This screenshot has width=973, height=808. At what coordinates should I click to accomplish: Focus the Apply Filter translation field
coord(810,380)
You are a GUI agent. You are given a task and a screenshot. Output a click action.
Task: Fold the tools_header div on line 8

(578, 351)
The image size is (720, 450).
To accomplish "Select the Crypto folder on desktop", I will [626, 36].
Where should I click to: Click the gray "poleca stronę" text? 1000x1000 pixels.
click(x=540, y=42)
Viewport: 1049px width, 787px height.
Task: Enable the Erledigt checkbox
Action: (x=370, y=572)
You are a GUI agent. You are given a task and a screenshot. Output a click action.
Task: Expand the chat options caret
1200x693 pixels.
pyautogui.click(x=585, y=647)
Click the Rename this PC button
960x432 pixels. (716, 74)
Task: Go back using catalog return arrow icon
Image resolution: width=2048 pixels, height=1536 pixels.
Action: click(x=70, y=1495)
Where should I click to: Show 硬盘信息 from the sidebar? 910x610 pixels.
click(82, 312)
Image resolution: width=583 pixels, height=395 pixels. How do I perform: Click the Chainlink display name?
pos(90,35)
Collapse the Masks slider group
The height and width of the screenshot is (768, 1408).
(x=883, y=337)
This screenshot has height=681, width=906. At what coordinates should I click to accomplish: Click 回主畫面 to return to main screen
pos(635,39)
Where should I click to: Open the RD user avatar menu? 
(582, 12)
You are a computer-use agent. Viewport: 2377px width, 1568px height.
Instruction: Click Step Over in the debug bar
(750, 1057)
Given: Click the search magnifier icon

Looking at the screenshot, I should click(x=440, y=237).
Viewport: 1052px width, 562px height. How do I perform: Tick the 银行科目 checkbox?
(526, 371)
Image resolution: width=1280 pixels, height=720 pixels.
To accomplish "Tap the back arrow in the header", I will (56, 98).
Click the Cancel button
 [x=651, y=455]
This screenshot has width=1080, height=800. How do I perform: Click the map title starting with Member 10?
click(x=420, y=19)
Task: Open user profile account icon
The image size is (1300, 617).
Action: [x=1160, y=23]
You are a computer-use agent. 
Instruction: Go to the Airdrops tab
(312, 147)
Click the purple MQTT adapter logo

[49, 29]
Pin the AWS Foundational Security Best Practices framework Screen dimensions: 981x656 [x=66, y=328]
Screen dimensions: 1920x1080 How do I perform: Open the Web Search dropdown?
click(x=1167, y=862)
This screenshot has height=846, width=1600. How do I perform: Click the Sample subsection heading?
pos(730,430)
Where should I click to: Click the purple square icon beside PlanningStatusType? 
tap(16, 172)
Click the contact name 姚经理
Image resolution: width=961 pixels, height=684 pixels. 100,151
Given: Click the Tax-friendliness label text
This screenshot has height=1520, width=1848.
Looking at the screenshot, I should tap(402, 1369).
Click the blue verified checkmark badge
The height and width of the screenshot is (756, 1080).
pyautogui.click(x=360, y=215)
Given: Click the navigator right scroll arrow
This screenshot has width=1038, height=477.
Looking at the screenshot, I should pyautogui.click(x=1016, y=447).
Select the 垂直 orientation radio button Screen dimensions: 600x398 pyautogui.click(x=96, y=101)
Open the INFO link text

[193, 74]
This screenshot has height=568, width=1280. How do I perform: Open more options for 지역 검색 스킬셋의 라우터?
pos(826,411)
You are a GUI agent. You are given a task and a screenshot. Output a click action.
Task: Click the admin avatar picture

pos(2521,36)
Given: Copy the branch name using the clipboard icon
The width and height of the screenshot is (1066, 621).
──────────
WORK TO DO: Copy all of the items above line for line, without changing a single character.

TASK RESPONSE:
This screenshot has width=973, height=808. At what coordinates should I click to accomplish: Focus the Apply Filter translation field
coord(810,380)
You are a GUI agent. You are given a task and a screenshot. Output a click action.
Task: Fold the tools_header div on line 8

(578, 351)
The image size is (720, 450).
To accomplish "Select the Crypto folder on desktop", I will [626, 36].
Where should I click to: Click the gray "poleca stronę" text? 1000x1000 pixels.
click(x=540, y=42)
Viewport: 1049px width, 787px height.
Task: Enable the Erledigt checkbox
Action: (x=370, y=572)
You are a GUI agent. You are given a task and a screenshot. Output a click action.
Task: Expand the chat options caret
1200x693 pixels.
pyautogui.click(x=585, y=647)
Click the Rename this PC button
960x432 pixels. (716, 74)
Task: Go back using catalog return arrow icon
Image resolution: width=2048 pixels, height=1536 pixels.
Action: click(x=70, y=1495)
Where should I click to: Show 硬盘信息 from the sidebar? 910x610 pixels.
click(82, 312)
Image resolution: width=583 pixels, height=395 pixels. How do I perform: Click the Chainlink display name?
pos(90,35)
Collapse the Masks slider group
The height and width of the screenshot is (768, 1408).
(x=883, y=337)
This screenshot has height=681, width=906. At what coordinates should I click to accomplish: Click 回主畫面 to return to main screen
pos(635,39)
Where should I click to: Open the RD user avatar menu? 
(582, 12)
You are a computer-use agent. Viewport: 2377px width, 1568px height.
Instruction: Click Step Over in the debug bar
(750, 1057)
Given: Click the search magnifier icon

Looking at the screenshot, I should click(x=440, y=237).
Viewport: 1052px width, 562px height. How do I perform: Tick the 银行科目 checkbox?
(526, 371)
Image resolution: width=1280 pixels, height=720 pixels.
To accomplish "Tap the back arrow in the header", I will (56, 98).
Click the Cancel button
 [x=651, y=455]
This screenshot has width=1080, height=800. How do I perform: Click the map title starting with Member 10?
click(x=420, y=19)
Task: Open user profile account icon
The image size is (1300, 617).
Action: [x=1160, y=23]
You are a computer-use agent. 
Instruction: Go to the Airdrops tab
(312, 147)
Click the purple MQTT adapter logo

[49, 29]
Pin the AWS Foundational Security Best Practices framework Screen dimensions: 981x656 [x=66, y=328]
Screen dimensions: 1920x1080 How do I perform: Open the Web Search dropdown?
click(x=1167, y=862)
This screenshot has height=846, width=1600. How do I perform: Click the Sample subsection heading?
pos(730,430)
Where should I click to: Click the purple square icon beside PlanningStatusType? 
tap(16, 172)
Click the contact name 姚经理
Image resolution: width=961 pixels, height=684 pixels. 100,151
Given: Click the Tax-friendliness label text
This screenshot has height=1520, width=1848.
Looking at the screenshot, I should tap(402, 1369).
Click the blue verified checkmark badge
The height and width of the screenshot is (756, 1080).
pyautogui.click(x=360, y=215)
Given: Click the navigator right scroll arrow
This screenshot has width=1038, height=477.
Looking at the screenshot, I should pyautogui.click(x=1016, y=447).
Select the 垂直 orientation radio button Screen dimensions: 600x398 pyautogui.click(x=96, y=101)
Open the INFO link text

[193, 74]
This screenshot has height=568, width=1280. How do I perform: Open more options for 지역 검색 스킬셋의 라우터?
pos(826,411)
You are a GUI agent. You are given a task and a screenshot. Output a click action.
Task: Click the admin avatar picture

pos(2521,36)
Given: Copy the branch name using the clipboard icon
The width and height of the screenshot is (1066, 621).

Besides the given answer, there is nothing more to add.